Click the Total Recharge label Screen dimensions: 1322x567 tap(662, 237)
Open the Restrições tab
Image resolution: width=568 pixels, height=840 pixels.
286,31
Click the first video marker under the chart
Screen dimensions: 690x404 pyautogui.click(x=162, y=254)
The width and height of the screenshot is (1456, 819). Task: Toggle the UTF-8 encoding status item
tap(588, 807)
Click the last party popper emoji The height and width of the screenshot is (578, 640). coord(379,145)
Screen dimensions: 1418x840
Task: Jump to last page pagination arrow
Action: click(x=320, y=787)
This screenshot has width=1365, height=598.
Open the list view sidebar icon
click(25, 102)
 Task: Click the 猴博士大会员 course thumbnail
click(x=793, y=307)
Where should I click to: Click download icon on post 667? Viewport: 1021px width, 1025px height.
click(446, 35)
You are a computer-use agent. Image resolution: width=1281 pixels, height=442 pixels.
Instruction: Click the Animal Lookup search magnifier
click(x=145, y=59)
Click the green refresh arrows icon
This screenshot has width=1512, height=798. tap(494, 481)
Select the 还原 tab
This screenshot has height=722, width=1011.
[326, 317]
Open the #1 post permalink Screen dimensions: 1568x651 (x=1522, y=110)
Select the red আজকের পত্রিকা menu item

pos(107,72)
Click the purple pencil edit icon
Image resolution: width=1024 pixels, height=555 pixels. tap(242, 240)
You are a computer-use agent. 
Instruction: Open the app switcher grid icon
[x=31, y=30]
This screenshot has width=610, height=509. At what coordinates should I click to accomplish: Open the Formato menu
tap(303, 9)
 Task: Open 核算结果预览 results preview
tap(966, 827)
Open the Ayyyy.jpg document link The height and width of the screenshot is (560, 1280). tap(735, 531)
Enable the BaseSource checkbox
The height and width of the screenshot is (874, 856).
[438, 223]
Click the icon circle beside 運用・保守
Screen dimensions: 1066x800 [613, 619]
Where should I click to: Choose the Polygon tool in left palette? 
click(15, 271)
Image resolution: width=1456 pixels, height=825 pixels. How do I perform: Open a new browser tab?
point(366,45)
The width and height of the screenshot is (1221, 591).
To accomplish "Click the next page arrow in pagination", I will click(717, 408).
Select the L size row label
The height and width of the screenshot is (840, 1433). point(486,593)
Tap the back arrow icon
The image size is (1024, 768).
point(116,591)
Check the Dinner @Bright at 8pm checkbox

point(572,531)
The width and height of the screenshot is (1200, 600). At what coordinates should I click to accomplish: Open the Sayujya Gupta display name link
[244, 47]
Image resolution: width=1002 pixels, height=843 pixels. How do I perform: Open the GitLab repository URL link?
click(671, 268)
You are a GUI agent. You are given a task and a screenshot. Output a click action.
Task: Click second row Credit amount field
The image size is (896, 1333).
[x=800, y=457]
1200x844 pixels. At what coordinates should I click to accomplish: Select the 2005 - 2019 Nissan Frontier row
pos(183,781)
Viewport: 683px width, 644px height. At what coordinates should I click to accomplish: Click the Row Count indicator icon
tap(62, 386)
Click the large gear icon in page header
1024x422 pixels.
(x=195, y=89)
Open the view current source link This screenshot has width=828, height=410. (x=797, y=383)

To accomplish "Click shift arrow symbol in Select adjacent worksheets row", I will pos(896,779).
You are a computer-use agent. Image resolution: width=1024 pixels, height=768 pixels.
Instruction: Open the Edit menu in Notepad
***
# [What you should do]
Exactly how many lines of the listing above hold the word "computer"? Give the number alone.

# [Exercise output]
3